Part II.
With their privations, insubordination increased. Some separated themselves from the rest, and settled a league away; some built a boat, and going up the lagoons about the island, were never heard of more. Worse than all, some in authority misbehaved themselves, especially a midshipman named Cozens, who had gained some influence over the men.
Cozens had a dispute with the surgeon; then he quarrelled with the purser, and was unquestionably of a mutinous disposition. Still it is certain that Captain Cheap exceeded his powers when he drew out a pistol and shot Cozens down. What was worse, he refused permission for the wounded man to be carried into the tent, "but allowed him to languish for days on the ground, and with no other covering than a bit of canvas thrown over some bushes," until he died.
Unhappily Captain Cheap distinguished himself in nothing but severity. He never shared the sufferings of his men when he could help it; and though our narrator, Midshipman Byron, stuck to him to the last, it is plain he thought him a worthless creature.
This loyal young fellow was of good family, and became grandfather of the great Lord Byron, into whose imagination never entered stranger things than actually befell his ancestor.
The midshipman had built a little hut, just big enough to contain himself and a poor Indian dog he found straying in the woods. To this animal in his misery he became much attached. But a party of seamen came and took the dog by force, and killed and ate it. Indeed, three weeks afterward, when matters became much worse, Byron himself, recollecting the spot where the poor animal had been killed, "was glad to make a meal of the paws and skin which had been thrown aside."

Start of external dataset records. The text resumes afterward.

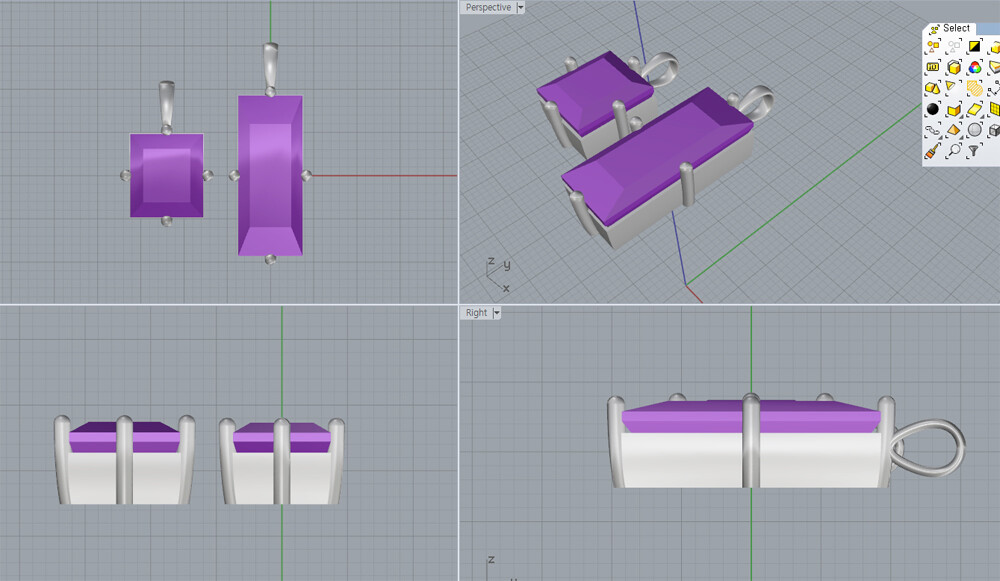Select objects by color wheel icon
This screenshot has height=581, width=1000.
[974, 67]
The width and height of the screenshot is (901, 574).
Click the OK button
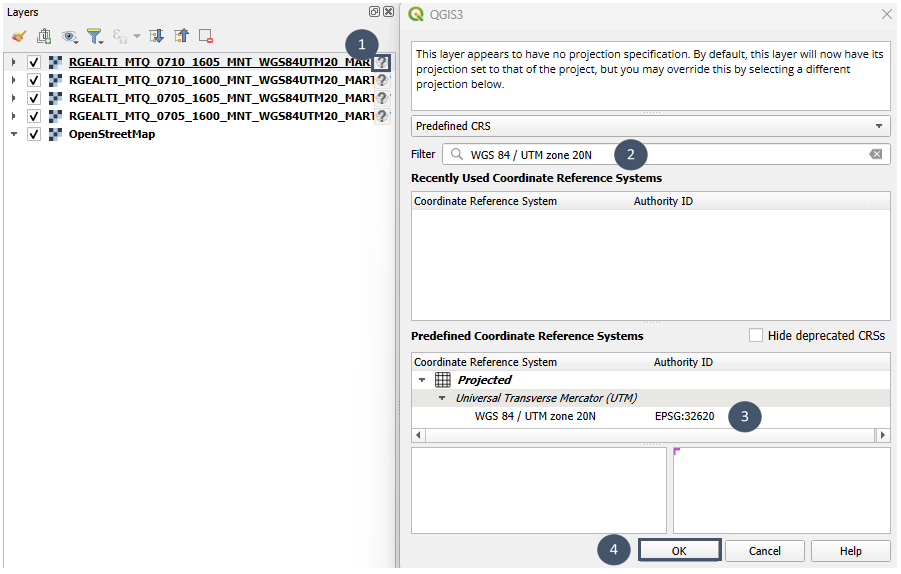(x=679, y=551)
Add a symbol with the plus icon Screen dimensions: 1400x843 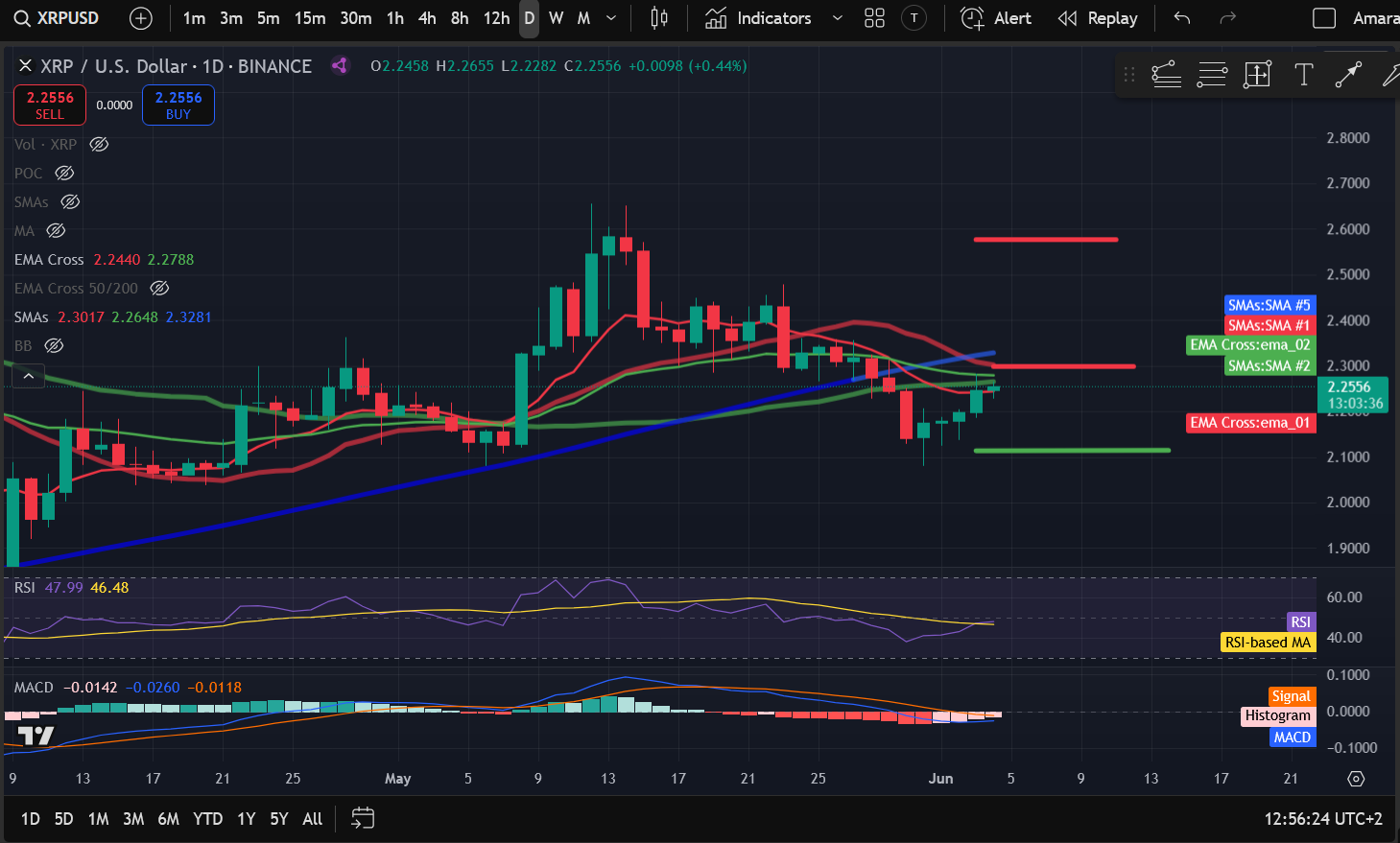tap(141, 18)
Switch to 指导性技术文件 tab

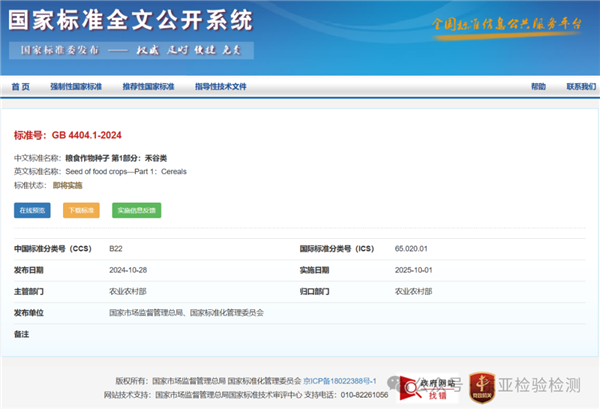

The straits to which they were by that time reduced sharpened their ingenuity to the utmost. The boatswain's mate, having procured a water puncheon, lashed a log on each side of it, and actually put to sea in it, like the wise men of Gotham in their bowl, and with the assistance of this frail bark he provided himself with wild fowl while the others were starving. Eventually he suffered shipwreck, but was so little discouraged by it that out of an ox's hide and a few hoops he fashioned a canoe "in which he made several voyages."
In the mean time the hope of all these poor people lay in the building of a vessel out of the materials of the long-boat, with other timber added. This task was at last accomplished. Captain Cheap's plan was to seize a ship from the enemy, and to join the English squadron; but the majority of the hundred men, to which number starvation had reduced the castaways, were in favor of seeking a way home through the Straits of Magellan.
About this there arose a quarrel, and eventually the men threw off the Captain's authority altogether, left him on the island, and sailed away. A lieutenant of marines, Byron, and a few others remained with him. These were presently joined by some deserters who had settled on another portion of the island, so that their number now amounted to about twenty.
Their only chance of escape was in the barge and yawl, which in the absence of the carpenter were patched up so as to be fit for a fine-weather voyage. Even now their scanty stock of useful articles was diminished by theft, and two men were flogged by the Captain's orders, and one placed on a barren islet void of shelter. Two or three days later, on "going to the island with some little refreshment, such as their miserable circumstances would admit, and intending to bring him off, they found him stiff and dead."